I'm a little boy with glasses The one they call the geek A little girl who never smiles' Cause I've got braces on my teeth And I know how it feels To cry myself to sleep I'm that kid on every playground Who's always chosen last A single teenage mother Tryin' to overcome my past You don't have to be my friend But is it too much to ask Don't laugh at me Don't call me names Don't get your pleasure from my pain In God's eyes we're all the same Someday we'll all have perfect wings Don't laugh at me I'm fat, I'm thin, I'm short, I'm tall I'm deaf, I'm blind, hey, aren't we all Don't laugh at me Don't call me names Don't get your pleasure from my pain In God's eyes we're all the same Someday we'll all have perfect wingsDon't laugh at me. ("Don't Laugh At Me"--Mark Wills)

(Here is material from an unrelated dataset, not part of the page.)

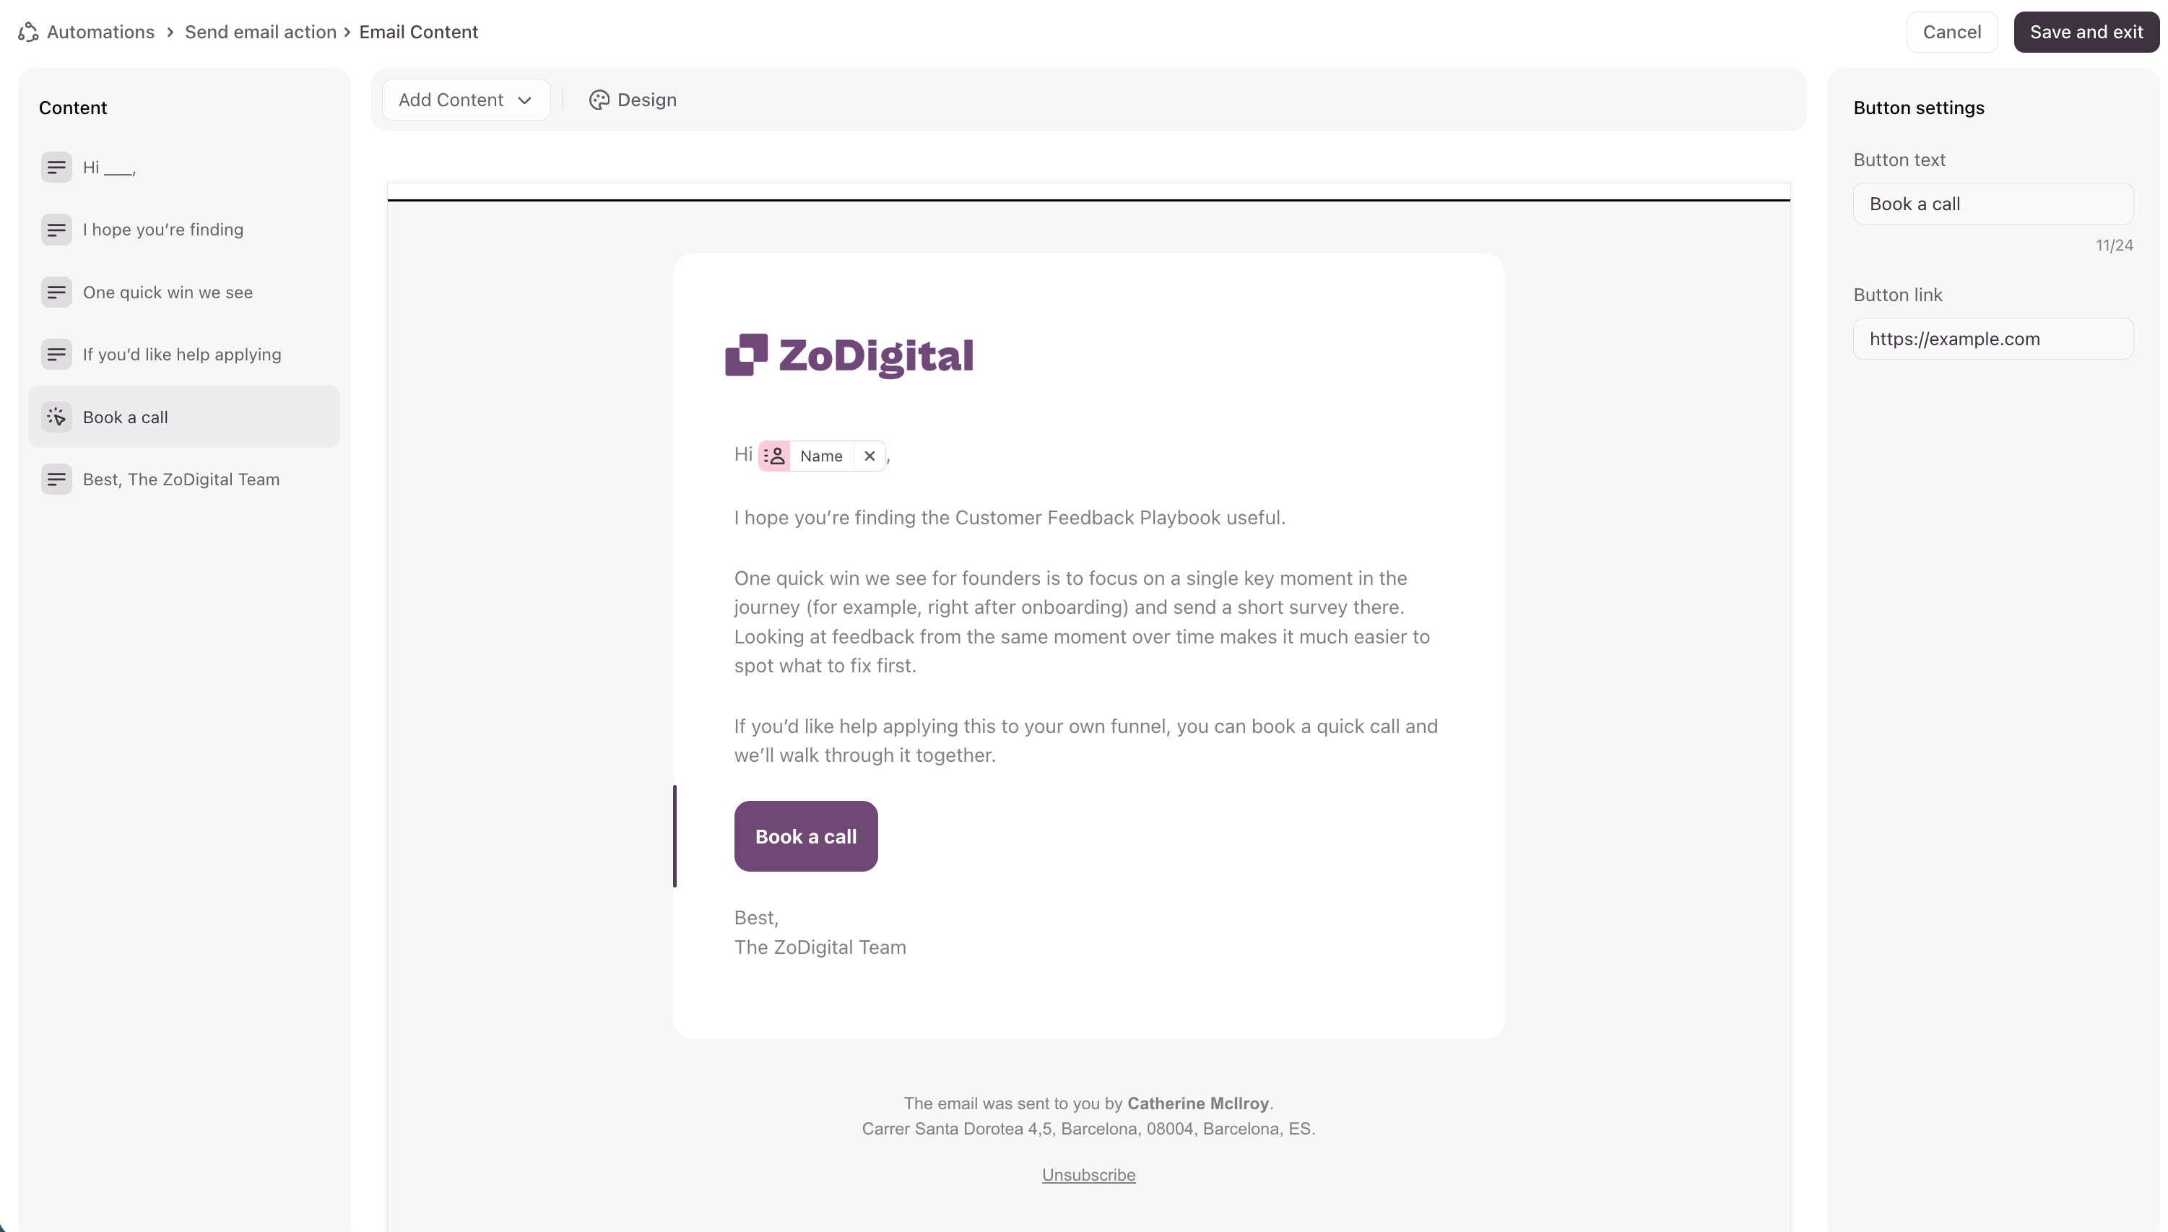Remove the Name merge tag with X

point(869,456)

So, as I was saying, Colin and I have a lot of the same life experiences...most of mine have been in Nevada and California and a lot of those included a hospital, but still, we have a lot in common and really understand each other. Although we've only been together for six weeks, we're very comfortable and compassionate with each other and we know each other really well. It's amazing how we clicked! I'm so happy! But, what makes it so happy and so great is to know that it's not always been like this for either one of us. We're kindered souls, we've been through a lot in our short 23 and 27 years...our parents are divorced (and not happily), we've both battled for our lives (literally) and both been made fun of a lot. We're both different and unique, and that's why we're so good together. We're right for each other.

Oh, by the way, meeting his cousins yesterday, went off flawlessly just as I expected. Kylie (the oldest cousin) said that mom (Jerri), Ryan and Grandma Bobbi had nice things to say about me. I hope so! It's so important to win over the family, but luckily for both Colin and I, that doesn't take much at all! Anyway, it was great meeting his cousins and just like him, they're really nice and sweet! I'm a lucky girl!

Okay, enough about him...my train of thought astounds me sometimes! Anyway, it's 9:30pm and I want to shower before it gets too later. But, I'll write again soon, so far, I've written four days in a row, I'm going to try and make it 5...we'll see! Oh, Happy Birthday Ben, my friend Nancy's son! He's 10 today! Happy Birthday buddy! Hope you had a great one!

Thank you Lord for everything, God Bless!